UTAH CHAMBER ARTISTS, Collage Concert, “Shadows & Light,” Cathedral of the Madeleine, Sept. 17


Barlow Bradford

The Utah Chamber Artists’ season opening collage concert in the Cathedral of the Madeleine is one of those concerts that one always looks forward to with a smile. Not only does UCA founder and director Barlow Bradford select a stimulating and wide ranging program, he also deftly incorporates the unique layout of the cathedral to serve the music. One never knows where the next piece will be performed – it could be at a side altar, in the organ loft or behind the bishop’s screen. It’s a genial idea that makes this concert truly a collage in every sense of the word.

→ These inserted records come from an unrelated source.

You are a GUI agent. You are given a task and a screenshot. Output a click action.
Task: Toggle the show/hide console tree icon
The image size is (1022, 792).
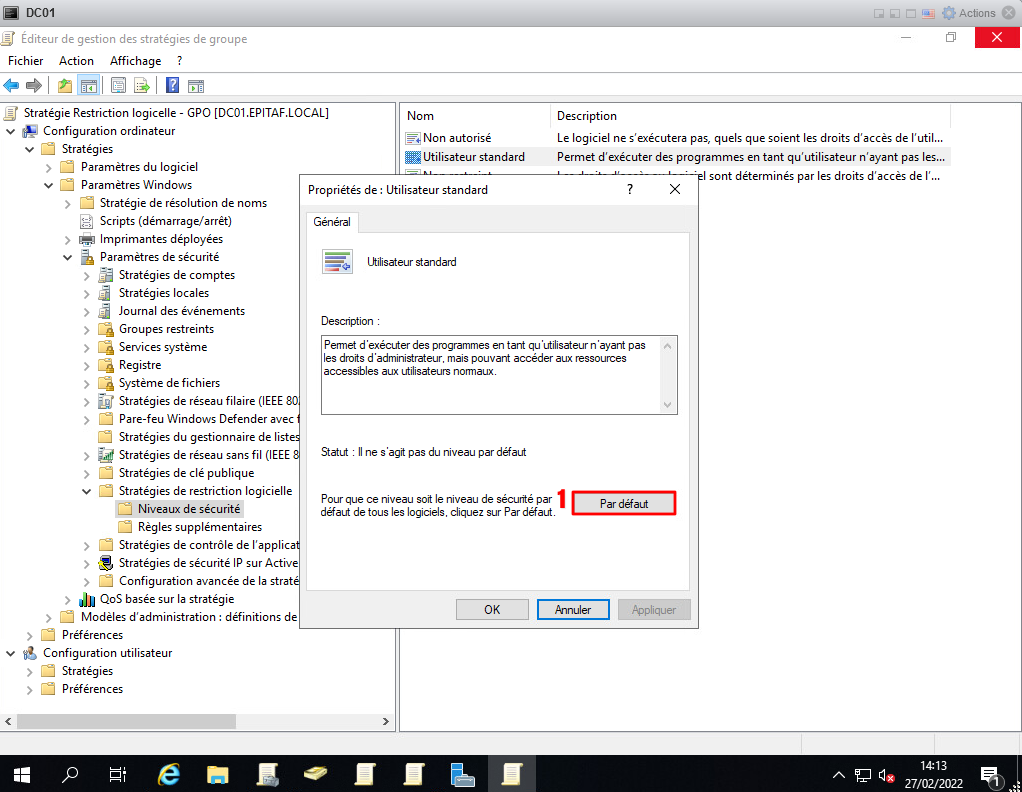click(x=88, y=85)
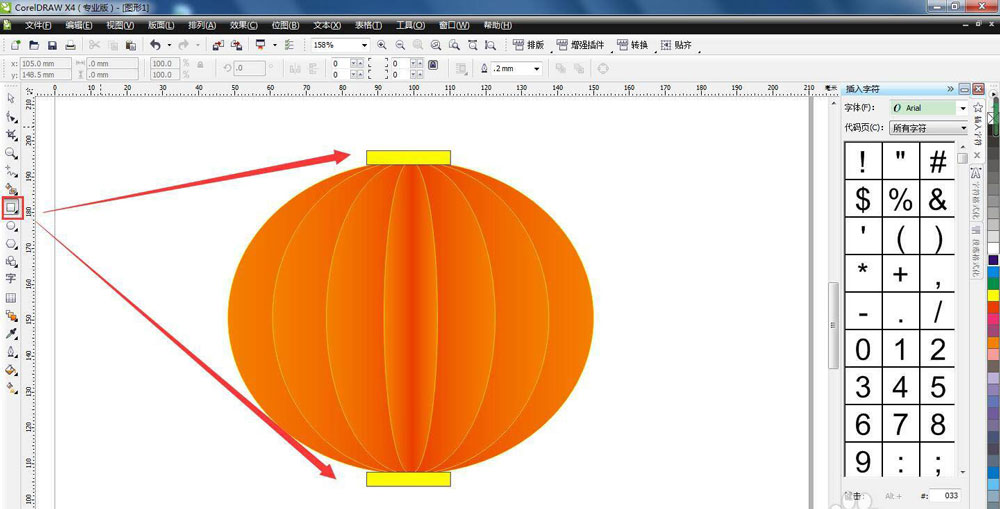Select the Table tool

point(11,298)
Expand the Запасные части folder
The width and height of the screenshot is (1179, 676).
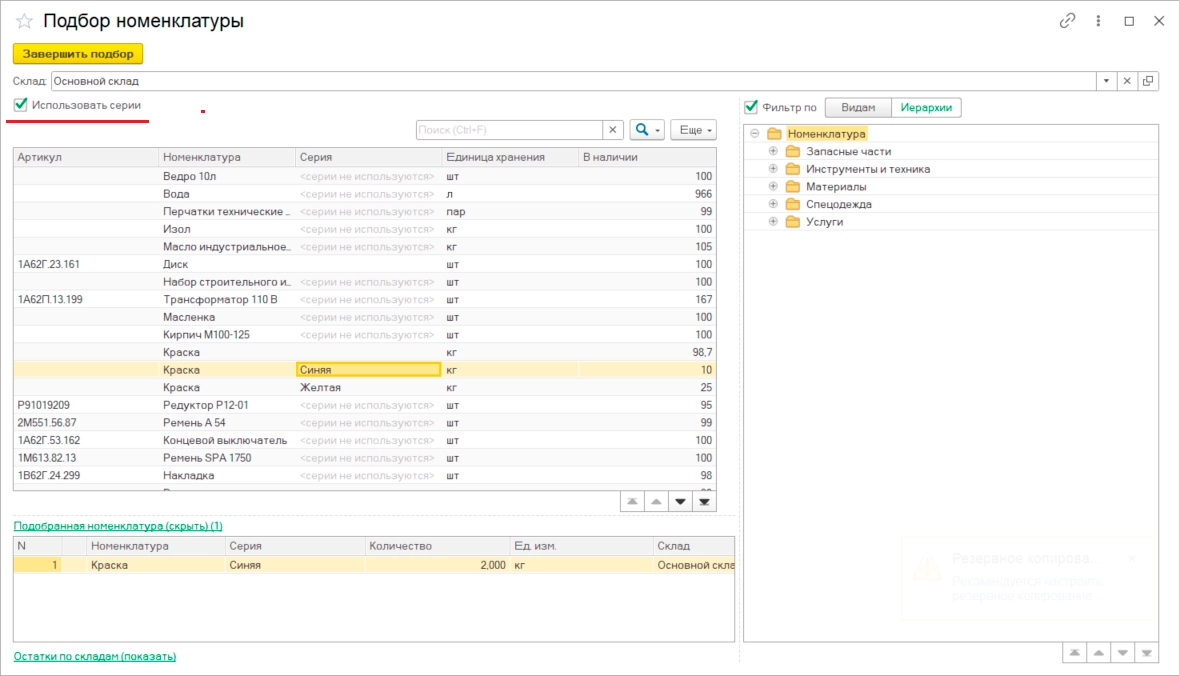click(773, 151)
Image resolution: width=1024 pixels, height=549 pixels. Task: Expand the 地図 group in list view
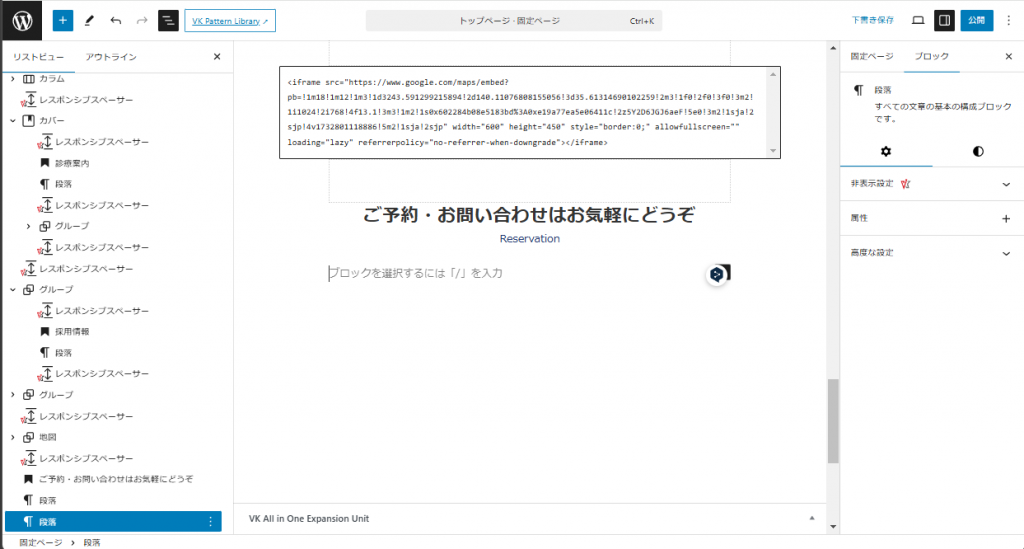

Monday’s opener was performed to a capacity audience. And everyone was treated to a concert that allowed UCA’s chamber choir to show off its remarkably talented and versatile members. From the opening “Jesu, Joy of Man’s Desiring” to the closing “For the Music of Creation” (in Bradford’s arrangement and sung to the tune of “Come, Thou Fount of Every Blessing”) – and everything in between – the choir proved time and again that it has the technical and musical chops to sing just about anything, whether it’s a familiar hymn or a contemporary piece. And on top of that they have a gorgeous sound. The 40-voice ensemble sings with rounded, resonant and well blended tones. This is a group that has certainly earned its place as one of the best in a state that prides itself on choral singing.

And the hand picked chamber orchestra, consisting mainly of Utah Symphony musicians, offers instrumental playing of the highest order. Together with the choir, they make beautiful music.

Joining UCA this year was Utah State University’s resident Fry Street Quartet, a group that plays with impeccable musicality. They were featured in several movements from works by Beethoven, Brahms and Janacek, as well as “Source of Life (H2O)” by the American composer Laura Kaminsky. And they joined forces, together with pianist Jared Pierce, on the young Norwegian composer Ola Gjeilo’s Dark Night of the Soul.

Among the numerous works the choir sang, several were especially noteworthy, for both the music and the interpretation. Among these were Henryk Gorecki’s mystical and hypnotic Totus Tuus; Requiescat, by another young composer, the Minnesota-born Eric William Barum; Cancion de Nuestro Tiempo, by the venerable Finnish composer Einojuhani Rautavaara; and an uplifting and lively account of the “Domine fili unigenite” from Vivaldi’s Gloria (performed with the Fry Street Quartet).

Also on the program was a lyrical rendition by baritone Michael Chipman of “Ombra mai fu” from Handel’s opera Xerxes; a captivating account of the Moderato movement from Dvorak’s Serenade for Strings, op. 22; and an effervescent interpretation of “Bordel 1900” from Piazzolla’s Histoire del Tango by the local Oswald Goekeritz Duo (flute and harp).